Give all of the listing again word for word, with images excluded.
+-------+
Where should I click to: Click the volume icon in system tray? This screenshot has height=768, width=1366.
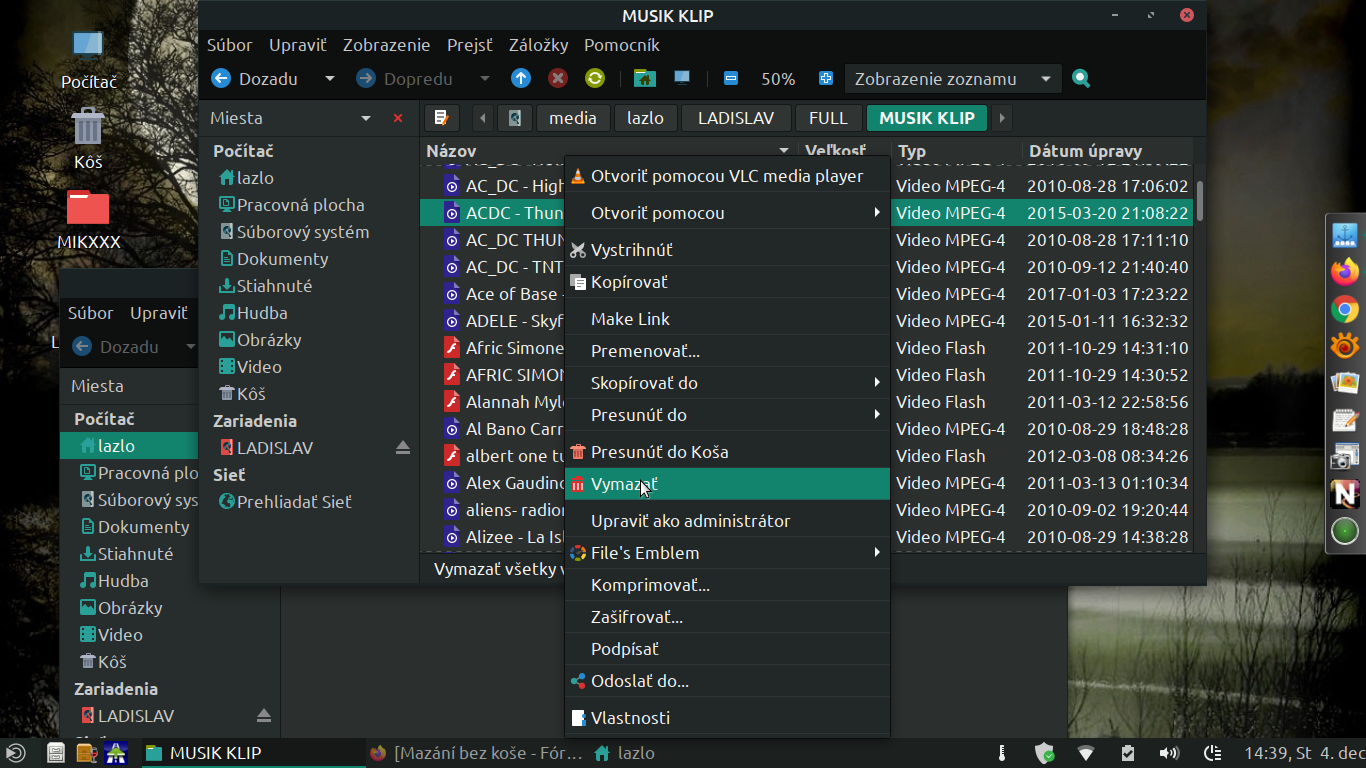tap(1168, 753)
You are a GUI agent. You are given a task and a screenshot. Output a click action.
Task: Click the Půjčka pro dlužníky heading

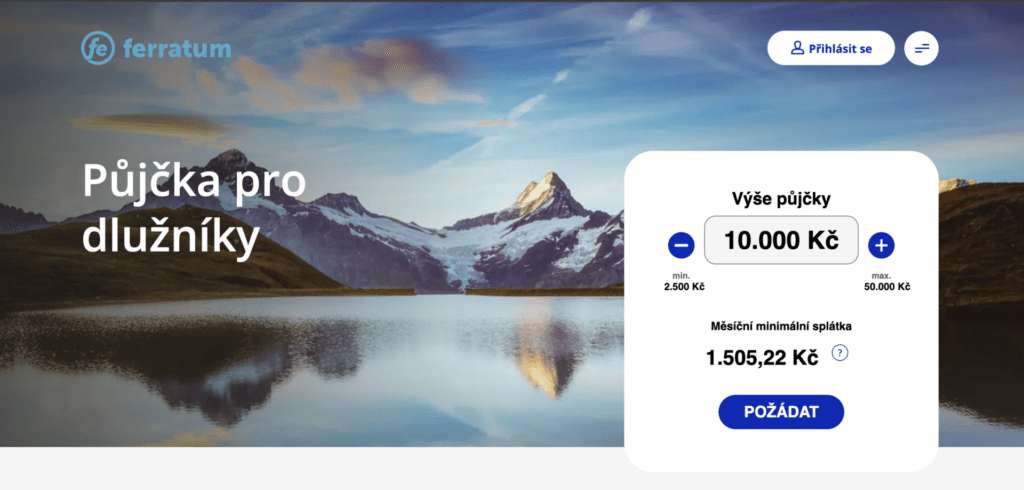(194, 208)
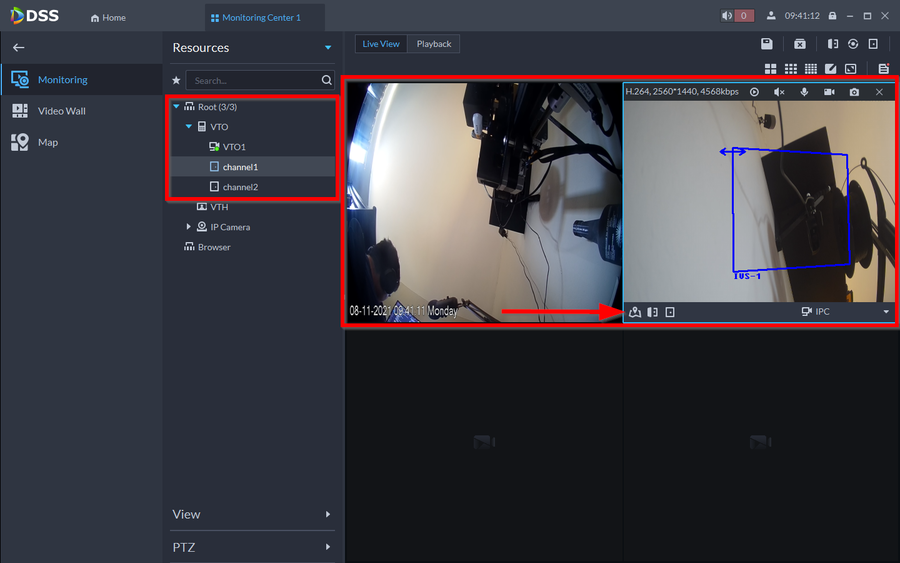Open Video Wall in the sidebar
900x563 pixels.
click(x=61, y=111)
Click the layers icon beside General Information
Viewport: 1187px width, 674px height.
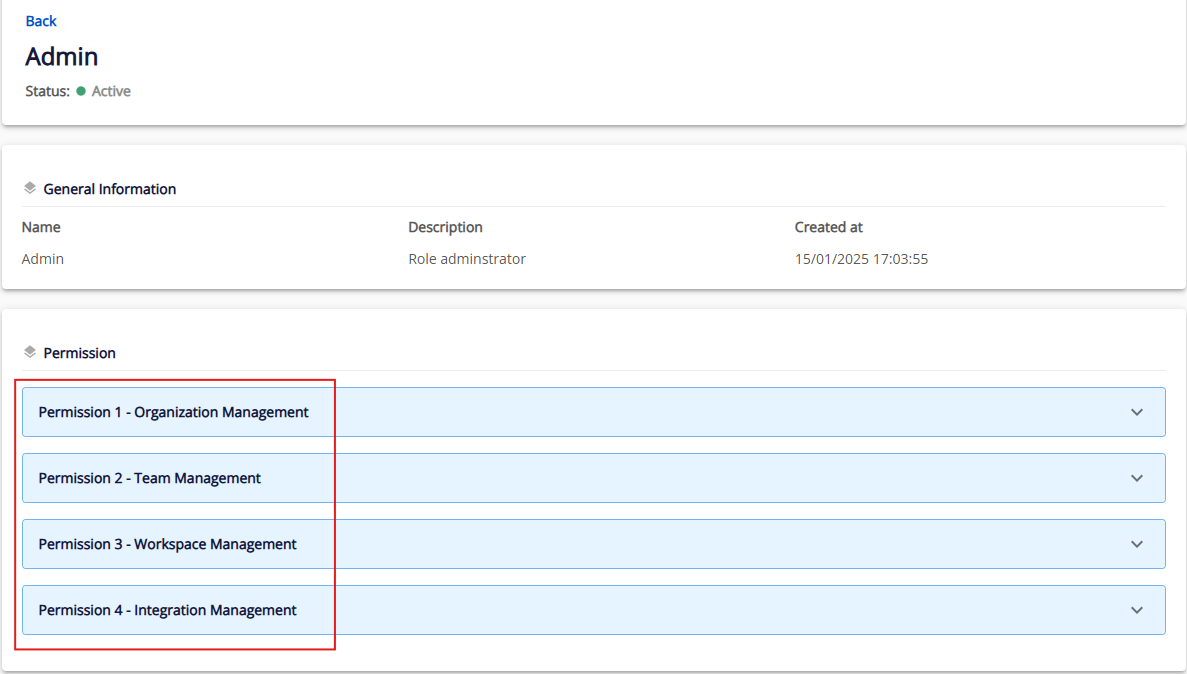click(30, 188)
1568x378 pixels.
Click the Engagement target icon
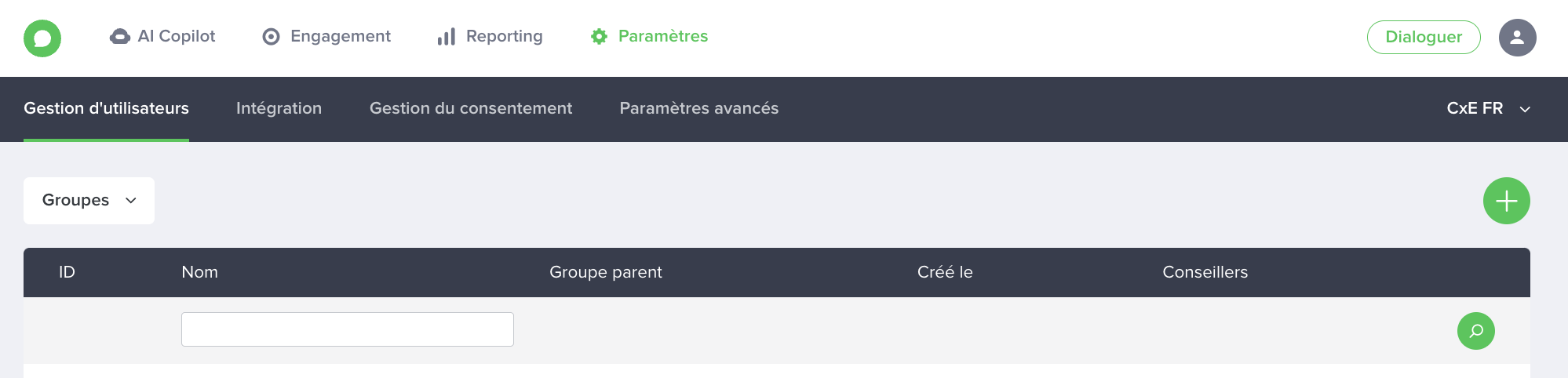[271, 37]
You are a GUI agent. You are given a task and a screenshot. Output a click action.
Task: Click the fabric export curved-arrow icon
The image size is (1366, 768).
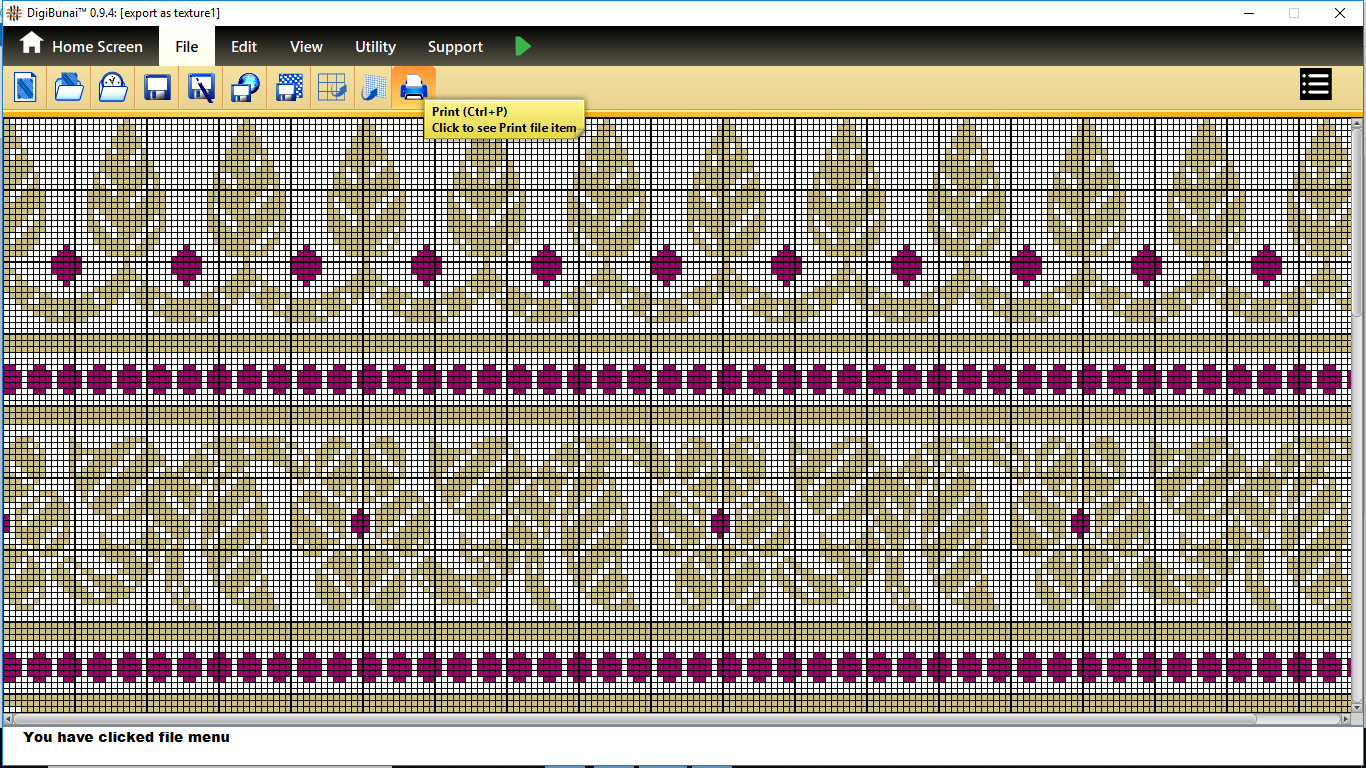(x=374, y=88)
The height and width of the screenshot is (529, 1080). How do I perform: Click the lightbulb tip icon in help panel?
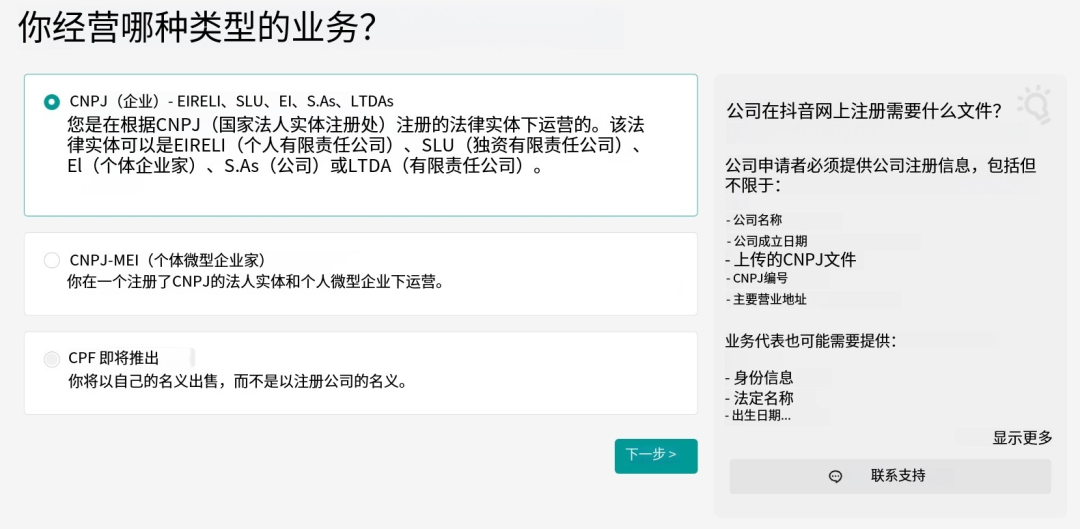pos(1033,105)
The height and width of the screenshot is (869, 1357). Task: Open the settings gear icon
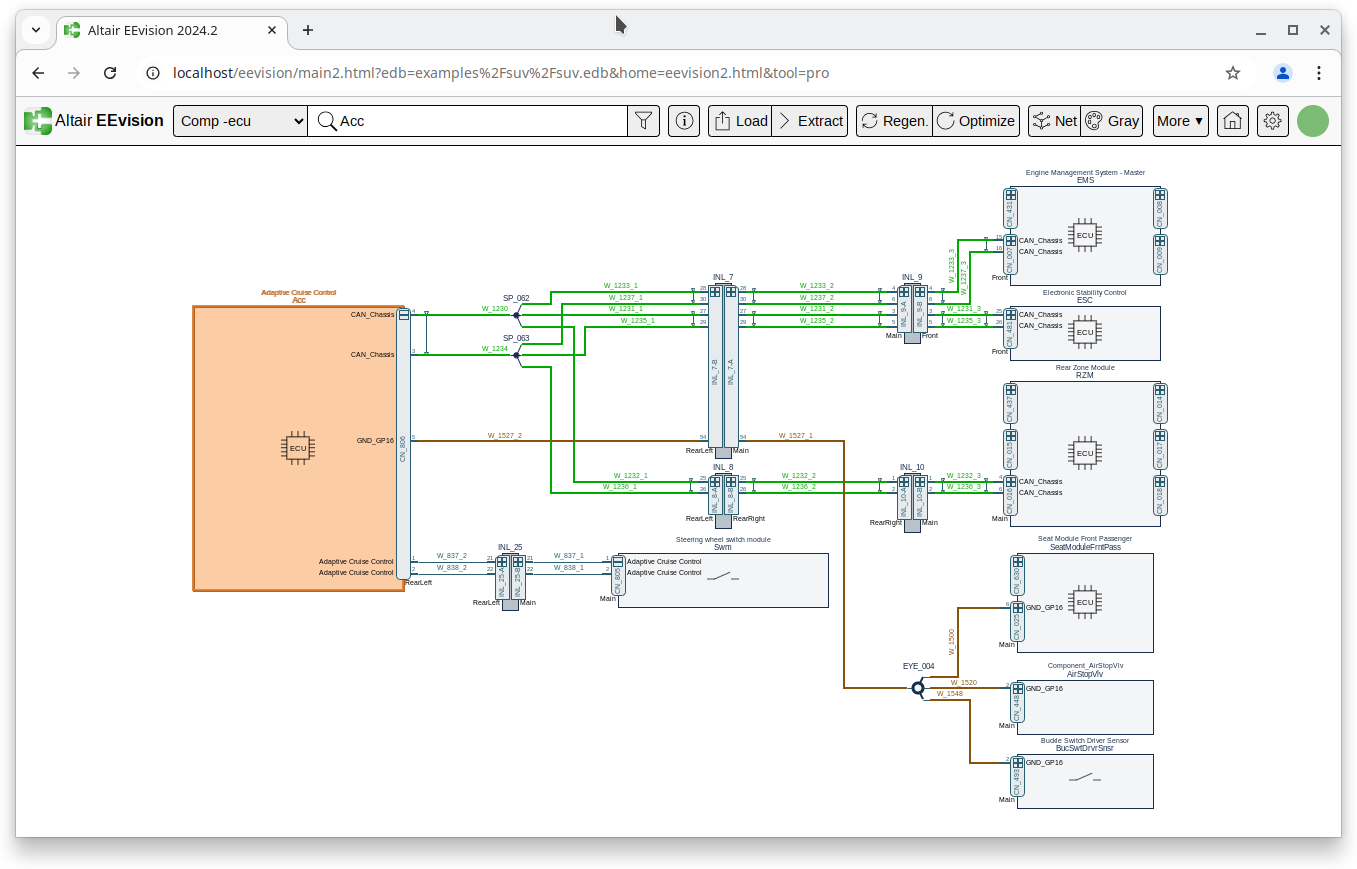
+-------+
### SOLUTION TO THIS EXERCISE
Where should I click to: Click the volume icon in system tray? This screenshot has height=768, width=1366.
tap(1168, 753)
You are a GUI agent. You are given a task and a screenshot. Output a click action.
Task: Click the Půjčka pro dlužníky heading

(194, 208)
Open Video Wall in the sidebar
900x563 pixels.
click(x=61, y=111)
Click the layers icon beside General Information
Viewport: 1187px width, 674px height.
click(30, 188)
1568x378 pixels.
Click the Engagement target icon
[271, 37]
You are a GUI agent. You are given a task and a screenshot. Output a click action.
Task: Click the fabric export curved-arrow icon
The image size is (1366, 768).
(x=374, y=88)
The height and width of the screenshot is (529, 1080). How do I perform: Click the lightbulb tip icon in help panel?
pos(1033,105)
The height and width of the screenshot is (869, 1357). Task: Open the settings gear icon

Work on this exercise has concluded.